>> Begin DATASET ENTRIES

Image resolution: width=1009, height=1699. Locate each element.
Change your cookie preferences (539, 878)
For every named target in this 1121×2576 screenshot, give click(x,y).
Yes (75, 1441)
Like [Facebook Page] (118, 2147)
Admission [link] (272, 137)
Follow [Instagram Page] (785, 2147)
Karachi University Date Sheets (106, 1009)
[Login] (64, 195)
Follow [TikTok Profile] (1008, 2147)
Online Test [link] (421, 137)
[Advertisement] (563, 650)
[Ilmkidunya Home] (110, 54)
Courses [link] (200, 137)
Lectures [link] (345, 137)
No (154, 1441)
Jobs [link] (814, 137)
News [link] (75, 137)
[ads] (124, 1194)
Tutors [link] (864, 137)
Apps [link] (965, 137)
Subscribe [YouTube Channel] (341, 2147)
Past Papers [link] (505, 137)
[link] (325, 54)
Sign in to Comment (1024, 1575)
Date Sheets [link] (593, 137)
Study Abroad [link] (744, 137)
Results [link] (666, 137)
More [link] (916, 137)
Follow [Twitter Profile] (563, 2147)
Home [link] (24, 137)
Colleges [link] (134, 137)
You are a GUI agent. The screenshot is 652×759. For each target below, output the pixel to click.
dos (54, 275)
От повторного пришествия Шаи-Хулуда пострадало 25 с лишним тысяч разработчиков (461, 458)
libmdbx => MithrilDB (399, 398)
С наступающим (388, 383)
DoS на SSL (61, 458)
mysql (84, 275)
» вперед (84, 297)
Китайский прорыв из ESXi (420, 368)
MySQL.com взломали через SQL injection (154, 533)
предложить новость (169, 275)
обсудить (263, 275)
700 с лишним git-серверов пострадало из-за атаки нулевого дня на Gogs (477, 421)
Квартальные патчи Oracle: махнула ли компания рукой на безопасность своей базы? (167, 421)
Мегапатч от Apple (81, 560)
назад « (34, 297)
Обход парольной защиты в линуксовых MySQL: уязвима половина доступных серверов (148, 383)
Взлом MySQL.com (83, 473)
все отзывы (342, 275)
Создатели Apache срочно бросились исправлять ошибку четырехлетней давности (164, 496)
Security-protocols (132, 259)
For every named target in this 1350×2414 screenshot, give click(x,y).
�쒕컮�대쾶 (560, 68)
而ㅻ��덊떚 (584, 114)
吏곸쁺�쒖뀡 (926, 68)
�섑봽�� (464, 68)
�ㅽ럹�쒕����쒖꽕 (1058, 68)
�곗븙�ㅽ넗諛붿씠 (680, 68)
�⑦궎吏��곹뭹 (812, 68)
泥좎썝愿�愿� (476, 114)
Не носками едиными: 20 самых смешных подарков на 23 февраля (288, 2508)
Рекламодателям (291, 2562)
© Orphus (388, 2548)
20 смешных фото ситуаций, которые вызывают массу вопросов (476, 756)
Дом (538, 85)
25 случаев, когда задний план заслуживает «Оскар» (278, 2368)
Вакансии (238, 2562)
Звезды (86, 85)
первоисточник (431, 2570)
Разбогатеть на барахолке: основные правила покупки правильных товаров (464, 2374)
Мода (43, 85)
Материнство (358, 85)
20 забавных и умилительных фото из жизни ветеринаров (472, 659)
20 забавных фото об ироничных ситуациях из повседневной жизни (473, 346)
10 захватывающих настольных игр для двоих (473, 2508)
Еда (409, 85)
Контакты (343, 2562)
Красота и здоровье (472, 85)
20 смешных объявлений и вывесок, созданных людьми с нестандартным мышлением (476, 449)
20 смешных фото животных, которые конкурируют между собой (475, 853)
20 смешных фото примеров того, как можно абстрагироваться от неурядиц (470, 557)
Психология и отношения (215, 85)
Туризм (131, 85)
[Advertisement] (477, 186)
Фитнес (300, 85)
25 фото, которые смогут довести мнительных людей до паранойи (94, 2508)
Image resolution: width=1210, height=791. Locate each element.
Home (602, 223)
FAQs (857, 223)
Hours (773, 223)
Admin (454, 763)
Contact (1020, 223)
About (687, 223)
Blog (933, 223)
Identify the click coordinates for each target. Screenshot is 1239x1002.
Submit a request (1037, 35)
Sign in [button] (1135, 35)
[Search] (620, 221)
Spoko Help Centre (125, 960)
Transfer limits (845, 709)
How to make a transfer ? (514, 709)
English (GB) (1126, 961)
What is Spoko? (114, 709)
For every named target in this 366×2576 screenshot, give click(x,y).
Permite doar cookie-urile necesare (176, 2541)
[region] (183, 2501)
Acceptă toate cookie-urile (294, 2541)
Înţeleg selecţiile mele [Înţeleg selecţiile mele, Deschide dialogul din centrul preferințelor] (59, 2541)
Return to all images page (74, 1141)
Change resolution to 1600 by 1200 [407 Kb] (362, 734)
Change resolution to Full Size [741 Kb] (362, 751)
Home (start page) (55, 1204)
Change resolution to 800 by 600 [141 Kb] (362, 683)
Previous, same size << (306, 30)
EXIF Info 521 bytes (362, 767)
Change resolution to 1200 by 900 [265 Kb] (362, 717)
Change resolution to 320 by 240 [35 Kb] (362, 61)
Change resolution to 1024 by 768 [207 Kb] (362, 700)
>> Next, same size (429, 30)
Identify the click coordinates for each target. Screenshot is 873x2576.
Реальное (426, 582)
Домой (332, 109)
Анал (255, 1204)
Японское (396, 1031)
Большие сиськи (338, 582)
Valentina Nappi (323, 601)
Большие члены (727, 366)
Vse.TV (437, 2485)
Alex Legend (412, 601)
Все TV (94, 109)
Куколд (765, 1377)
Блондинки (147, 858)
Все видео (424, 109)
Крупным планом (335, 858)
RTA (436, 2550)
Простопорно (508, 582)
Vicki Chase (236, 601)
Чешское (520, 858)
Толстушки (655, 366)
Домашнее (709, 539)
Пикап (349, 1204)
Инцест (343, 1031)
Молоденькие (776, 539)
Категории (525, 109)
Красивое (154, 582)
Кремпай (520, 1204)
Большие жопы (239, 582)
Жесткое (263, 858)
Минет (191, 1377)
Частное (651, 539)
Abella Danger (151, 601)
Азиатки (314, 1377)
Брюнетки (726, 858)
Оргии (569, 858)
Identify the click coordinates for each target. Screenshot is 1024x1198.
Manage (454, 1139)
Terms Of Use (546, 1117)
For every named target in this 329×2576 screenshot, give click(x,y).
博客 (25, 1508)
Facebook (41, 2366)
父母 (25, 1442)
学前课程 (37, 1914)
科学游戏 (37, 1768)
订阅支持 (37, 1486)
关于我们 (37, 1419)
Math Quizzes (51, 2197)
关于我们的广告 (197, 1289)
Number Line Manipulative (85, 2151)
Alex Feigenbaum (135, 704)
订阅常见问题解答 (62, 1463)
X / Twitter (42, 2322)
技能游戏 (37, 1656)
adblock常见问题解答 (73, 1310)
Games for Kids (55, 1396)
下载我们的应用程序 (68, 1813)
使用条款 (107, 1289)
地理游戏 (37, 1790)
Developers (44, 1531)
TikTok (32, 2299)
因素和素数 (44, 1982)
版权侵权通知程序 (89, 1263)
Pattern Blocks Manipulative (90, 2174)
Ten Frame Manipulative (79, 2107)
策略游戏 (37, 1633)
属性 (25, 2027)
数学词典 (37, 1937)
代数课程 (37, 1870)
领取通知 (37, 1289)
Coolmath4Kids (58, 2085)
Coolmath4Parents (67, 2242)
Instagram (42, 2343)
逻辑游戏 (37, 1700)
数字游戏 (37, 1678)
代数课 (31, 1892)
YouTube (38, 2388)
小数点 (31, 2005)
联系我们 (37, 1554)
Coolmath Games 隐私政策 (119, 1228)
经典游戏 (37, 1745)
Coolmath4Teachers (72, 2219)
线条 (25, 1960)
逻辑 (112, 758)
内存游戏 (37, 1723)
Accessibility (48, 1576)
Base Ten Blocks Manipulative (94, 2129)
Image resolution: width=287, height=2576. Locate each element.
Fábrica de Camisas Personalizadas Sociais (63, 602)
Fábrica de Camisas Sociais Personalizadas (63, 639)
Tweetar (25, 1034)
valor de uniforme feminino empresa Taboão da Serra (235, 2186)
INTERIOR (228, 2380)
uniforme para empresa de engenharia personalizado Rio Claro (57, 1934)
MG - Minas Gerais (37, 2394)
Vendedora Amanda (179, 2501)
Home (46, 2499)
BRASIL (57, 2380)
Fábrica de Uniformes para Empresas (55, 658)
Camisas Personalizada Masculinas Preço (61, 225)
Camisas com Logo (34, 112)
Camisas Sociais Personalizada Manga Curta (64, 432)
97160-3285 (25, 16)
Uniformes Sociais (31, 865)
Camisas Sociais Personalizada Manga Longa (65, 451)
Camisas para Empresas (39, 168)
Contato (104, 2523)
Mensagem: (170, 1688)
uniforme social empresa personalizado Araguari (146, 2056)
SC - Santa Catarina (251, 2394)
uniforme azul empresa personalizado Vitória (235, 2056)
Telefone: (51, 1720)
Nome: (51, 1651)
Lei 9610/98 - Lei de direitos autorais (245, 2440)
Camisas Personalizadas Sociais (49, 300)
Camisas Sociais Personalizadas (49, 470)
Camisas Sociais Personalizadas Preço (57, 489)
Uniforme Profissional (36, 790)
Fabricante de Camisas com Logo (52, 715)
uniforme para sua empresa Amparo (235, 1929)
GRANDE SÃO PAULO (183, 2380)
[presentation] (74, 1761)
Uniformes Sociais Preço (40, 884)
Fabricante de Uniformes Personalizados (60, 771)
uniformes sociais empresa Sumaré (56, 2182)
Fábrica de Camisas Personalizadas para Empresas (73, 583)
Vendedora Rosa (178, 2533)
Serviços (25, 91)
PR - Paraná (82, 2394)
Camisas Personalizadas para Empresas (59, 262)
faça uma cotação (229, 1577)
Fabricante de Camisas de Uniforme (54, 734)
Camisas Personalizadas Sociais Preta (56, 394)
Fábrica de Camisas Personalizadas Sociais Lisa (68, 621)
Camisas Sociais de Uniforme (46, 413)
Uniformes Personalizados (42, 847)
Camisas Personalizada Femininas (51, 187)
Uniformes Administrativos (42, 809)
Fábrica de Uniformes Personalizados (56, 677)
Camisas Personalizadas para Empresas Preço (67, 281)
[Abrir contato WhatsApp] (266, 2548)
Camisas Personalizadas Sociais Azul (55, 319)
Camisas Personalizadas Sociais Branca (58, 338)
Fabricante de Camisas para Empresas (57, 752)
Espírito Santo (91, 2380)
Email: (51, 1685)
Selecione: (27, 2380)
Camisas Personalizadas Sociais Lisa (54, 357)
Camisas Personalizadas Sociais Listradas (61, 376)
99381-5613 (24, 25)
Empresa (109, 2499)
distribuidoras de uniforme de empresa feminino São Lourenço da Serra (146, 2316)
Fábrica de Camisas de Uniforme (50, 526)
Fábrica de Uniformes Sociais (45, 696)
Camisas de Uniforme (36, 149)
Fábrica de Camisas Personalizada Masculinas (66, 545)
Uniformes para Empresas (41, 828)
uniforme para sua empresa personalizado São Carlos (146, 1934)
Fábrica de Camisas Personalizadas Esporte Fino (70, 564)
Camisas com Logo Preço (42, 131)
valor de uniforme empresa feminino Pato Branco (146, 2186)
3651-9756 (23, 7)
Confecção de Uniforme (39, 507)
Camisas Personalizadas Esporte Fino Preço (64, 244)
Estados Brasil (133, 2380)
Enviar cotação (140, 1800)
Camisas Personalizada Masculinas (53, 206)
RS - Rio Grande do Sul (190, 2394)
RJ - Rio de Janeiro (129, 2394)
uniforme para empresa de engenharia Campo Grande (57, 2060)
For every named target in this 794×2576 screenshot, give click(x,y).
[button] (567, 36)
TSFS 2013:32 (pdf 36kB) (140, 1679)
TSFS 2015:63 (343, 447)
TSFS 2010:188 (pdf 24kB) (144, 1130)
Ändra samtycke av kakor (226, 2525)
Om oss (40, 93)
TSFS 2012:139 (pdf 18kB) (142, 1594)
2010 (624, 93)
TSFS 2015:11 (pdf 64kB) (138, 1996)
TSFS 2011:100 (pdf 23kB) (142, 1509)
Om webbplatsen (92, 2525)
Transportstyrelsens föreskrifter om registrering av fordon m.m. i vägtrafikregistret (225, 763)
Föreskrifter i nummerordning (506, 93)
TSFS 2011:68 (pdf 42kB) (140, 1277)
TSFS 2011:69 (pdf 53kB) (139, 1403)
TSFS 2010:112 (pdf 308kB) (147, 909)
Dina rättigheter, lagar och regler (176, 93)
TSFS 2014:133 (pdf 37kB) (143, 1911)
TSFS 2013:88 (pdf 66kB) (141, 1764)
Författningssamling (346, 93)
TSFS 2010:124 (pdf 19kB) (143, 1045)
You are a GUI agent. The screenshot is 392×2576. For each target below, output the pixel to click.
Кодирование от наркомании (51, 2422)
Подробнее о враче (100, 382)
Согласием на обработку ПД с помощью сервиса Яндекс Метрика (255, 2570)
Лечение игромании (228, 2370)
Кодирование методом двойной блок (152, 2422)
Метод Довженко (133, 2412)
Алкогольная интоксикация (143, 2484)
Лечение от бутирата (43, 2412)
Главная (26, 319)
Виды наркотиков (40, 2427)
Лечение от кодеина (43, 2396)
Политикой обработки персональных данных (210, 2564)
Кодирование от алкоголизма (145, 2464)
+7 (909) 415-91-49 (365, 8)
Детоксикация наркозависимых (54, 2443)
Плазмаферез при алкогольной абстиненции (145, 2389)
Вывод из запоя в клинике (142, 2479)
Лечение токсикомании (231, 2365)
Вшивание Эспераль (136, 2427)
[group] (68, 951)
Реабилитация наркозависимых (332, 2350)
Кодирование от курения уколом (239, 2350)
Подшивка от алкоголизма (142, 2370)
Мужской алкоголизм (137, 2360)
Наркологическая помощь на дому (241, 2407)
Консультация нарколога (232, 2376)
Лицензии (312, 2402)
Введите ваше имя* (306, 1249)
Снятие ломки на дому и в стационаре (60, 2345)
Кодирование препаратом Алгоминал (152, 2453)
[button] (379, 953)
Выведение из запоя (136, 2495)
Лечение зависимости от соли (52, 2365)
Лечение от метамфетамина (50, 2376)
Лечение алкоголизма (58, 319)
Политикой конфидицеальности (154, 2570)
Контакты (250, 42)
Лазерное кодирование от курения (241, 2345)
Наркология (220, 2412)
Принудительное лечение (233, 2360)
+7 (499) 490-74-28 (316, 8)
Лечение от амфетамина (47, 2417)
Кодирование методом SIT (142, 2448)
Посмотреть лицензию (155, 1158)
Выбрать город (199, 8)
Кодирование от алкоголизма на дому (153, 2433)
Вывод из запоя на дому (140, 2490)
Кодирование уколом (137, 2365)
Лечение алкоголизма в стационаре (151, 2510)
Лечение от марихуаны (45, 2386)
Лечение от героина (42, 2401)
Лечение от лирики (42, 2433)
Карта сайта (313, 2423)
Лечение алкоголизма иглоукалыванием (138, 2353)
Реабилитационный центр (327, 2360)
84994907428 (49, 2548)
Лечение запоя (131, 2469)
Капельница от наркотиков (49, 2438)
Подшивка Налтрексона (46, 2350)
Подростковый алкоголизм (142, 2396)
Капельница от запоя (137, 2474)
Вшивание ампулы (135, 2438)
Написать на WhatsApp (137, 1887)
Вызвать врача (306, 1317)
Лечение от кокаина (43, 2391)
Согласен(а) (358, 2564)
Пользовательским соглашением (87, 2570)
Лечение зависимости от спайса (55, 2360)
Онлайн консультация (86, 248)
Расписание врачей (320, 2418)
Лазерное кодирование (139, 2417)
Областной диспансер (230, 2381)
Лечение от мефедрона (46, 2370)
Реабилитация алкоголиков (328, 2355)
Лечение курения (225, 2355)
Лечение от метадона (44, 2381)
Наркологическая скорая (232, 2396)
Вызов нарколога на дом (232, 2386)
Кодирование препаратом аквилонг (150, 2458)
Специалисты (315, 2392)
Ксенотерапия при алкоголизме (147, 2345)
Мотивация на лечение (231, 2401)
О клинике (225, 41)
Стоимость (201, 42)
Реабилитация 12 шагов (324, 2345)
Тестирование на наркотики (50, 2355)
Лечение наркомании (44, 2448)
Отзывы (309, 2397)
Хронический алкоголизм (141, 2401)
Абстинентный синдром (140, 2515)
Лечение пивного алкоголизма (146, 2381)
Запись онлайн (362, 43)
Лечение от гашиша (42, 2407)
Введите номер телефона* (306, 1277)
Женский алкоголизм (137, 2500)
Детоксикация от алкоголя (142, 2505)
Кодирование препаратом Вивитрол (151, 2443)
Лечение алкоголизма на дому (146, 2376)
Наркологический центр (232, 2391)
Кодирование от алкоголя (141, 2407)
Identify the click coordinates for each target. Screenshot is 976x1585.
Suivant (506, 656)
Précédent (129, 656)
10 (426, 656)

>> End DATASET ENTRIES

GOAL: Take the part that opens with the first line of the items and closes with the line containing "От повторного пришествия", and write it out again with "Follow" swapped for "Join" wherever it occurs, leaving everything else unchanged.

RESPONSE BELOW:
Image resolution: width=1009, height=1699. Locate each element.
Change your cookie preferences (539, 878)
For every named target in this 1121×2576 screenshot, give click(x,y).
Yes (75, 1441)
Like [Facebook Page] (118, 2147)
Admission [link] (272, 137)
Join [Instagram Page] (785, 2147)
Karachi University Date Sheets (106, 1009)
[Login] (64, 195)
Join [TikTok Profile] (1008, 2147)
Online Test [link] (421, 137)
[Advertisement] (563, 650)
[Ilmkidunya Home] (110, 54)
Courses [link] (200, 137)
Lectures [link] (345, 137)
No (154, 1441)
Jobs [link] (814, 137)
News [link] (75, 137)
[ads] (124, 1194)
Tutors [link] (864, 137)
Apps [link] (965, 137)
Subscribe [YouTube Channel] (341, 2147)
Past Papers [link] (505, 137)
[link] (325, 54)
Sign in to Comment (1024, 1575)
Date Sheets [link] (593, 137)
Study Abroad [link] (744, 137)
Results [link] (666, 137)
More [link] (916, 137)
Join [Twitter Profile] (563, 2147)
Home [link] (24, 137)
Colleges [link] (134, 137)
You are a GUI agent. The screenshot is 652×759. For each target below, output the pixel to click.
dos (54, 275)
От повторного пришествия Шаи-Хулуда пострадало 25 с лишним тысяч разработчиков (461, 458)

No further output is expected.